The Truckee River tumbles out of the Sierra Nevada Mountains alongside of Interstate 80. It courses down towards Reno, Nevada, following off and on the route of the bus taking me across the continent. The transition from California to Nevada is dramatic: Ponderosa pine to sagebrush.
Cities like Reno, in the arid rain shadow of the mountains, develop around the sources of water available to them. When our bus pulled in, a kayaker, then enjoying a rock garden in the Truckee river-focused park that skirts Reno’s downtown casino row, may not have known just how weighted the odds are against future growth in Nevada without reliable sources of water. Draining rivers or ancient aquifers dry may temporarily solve a water problem but what about succeeding generations?
Too often, decision makers seem to gamble with our future, betting on measures offering short-term political gain. The longer odds of winning over constituents through reasoned debate, citizen education and hard decisions after all may have a negative impact on voters’ lifestyles in our consumer society. Ruling out popular but environmentally unsound development and offering quick fixes, may also cost future votes whether you are in Nevada or Yukon.

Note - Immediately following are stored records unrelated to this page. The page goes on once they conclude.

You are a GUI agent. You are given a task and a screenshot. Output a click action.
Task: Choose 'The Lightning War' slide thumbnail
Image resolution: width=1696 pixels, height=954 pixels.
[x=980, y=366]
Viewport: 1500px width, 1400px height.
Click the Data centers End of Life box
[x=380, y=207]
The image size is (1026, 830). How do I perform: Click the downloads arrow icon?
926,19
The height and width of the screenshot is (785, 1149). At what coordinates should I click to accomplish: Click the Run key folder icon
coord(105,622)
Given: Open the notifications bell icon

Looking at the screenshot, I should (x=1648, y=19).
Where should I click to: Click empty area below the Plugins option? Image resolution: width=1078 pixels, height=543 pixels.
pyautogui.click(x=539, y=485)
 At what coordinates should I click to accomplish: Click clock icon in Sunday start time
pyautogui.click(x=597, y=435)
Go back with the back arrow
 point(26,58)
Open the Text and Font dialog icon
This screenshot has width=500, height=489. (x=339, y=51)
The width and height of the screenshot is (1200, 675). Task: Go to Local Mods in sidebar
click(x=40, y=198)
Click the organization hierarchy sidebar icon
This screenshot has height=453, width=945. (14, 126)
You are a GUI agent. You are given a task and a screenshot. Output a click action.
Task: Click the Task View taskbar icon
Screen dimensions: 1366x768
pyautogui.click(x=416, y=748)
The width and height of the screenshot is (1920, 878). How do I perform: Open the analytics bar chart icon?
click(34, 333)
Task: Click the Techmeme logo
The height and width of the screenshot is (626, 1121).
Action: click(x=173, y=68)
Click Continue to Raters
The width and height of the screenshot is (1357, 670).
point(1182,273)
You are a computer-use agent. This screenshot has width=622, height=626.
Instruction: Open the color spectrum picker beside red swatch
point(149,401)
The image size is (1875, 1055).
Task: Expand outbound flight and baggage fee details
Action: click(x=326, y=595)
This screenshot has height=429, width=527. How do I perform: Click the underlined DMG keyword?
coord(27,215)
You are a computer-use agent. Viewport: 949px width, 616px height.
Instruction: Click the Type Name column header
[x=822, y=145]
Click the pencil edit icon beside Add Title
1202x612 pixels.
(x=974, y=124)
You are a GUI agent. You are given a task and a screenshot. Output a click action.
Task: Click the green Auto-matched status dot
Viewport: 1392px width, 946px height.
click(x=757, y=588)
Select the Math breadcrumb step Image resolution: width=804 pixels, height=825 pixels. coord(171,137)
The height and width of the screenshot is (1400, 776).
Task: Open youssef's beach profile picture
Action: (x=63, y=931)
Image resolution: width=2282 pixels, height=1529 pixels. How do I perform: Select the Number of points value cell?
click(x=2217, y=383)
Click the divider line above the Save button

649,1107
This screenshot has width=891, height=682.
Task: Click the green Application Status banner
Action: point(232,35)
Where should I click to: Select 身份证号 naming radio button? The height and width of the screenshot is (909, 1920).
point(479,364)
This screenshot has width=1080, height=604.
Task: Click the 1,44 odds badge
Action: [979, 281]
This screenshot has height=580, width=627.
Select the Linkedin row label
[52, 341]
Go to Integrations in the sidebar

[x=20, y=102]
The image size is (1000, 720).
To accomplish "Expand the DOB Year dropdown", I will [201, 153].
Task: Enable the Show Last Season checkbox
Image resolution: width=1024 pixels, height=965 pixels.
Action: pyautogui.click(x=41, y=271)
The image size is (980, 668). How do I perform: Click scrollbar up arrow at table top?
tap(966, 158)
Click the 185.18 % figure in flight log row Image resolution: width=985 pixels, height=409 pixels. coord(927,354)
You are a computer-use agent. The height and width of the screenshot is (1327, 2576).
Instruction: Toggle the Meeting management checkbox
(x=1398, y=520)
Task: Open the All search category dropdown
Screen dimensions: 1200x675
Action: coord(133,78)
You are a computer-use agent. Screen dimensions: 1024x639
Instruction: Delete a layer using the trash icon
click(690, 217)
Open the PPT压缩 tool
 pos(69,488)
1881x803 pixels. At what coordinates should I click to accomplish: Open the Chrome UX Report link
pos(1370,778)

The whole focus of this state seems to be to forget about the consequences of our actions at least temporarily, the “What happens in Vegas, stays in Vegas” mentality. All are encouraged to gamble on the illusion that the odds stacked against us actually are somehow in our favour. Every rest stop the bus took across Nevada had establishments that tempted travellers with the lights and spinning colours of slot machines. I resisted until Elko, Nevada, in the early a.m. where I risked a quarter. I doubled my bet.
Dawn came with a golden first light from over the Wasatch Mountains to the east reflecting gloriously across Great Salt Lake. A planned day stop in Salt Lake City, Utah, allowed me time at the Mormons’ renowned Family History Library. On each of my previous two visits I gleaned new family facts; this occasion was no exception. An unexpected Swiss branch of my family tree emerged through a maternal grandfather’s lineage and on another paternal line I found a distant cousin’s genealogical work that pushed my records back a few more generations.
Now, on five family lines, I have documented ancestors back to the early to mid-1500s. Cousins from this small fraction of my family tree alone would number in the thousands by now. If I could fill in all my other genealogical branches to the same degree, the numbers I could count as direct kin would be truly staggering. The same is true, obviously, for all of us.
Likely this will be the last time I will visit this world-recognized genealogical treasure house of a library. Most of my time there had been spent in front of a computer console. My visits to the stacks were more for exercise than actual research. Soon online resources will match or exceed library collections of any kind anywhere.
Looking back over the generations, I can truly appreciate the risks many of our ancestors took by sailing across dangerous seas and facing difficult lives on the wilderness fringes of a strange continent. The gambles they took expanded the opportunities for their descendants. Can we say that for our generation? Our profligate gambles may starkly limit our heirs’ possibilities.
The overnight bus for Denver, Colorado, left Salt Lake City just after sunset. Somewhere in Colorado, probably near the continental divide, I reached the halfway point in my coast to coast trek.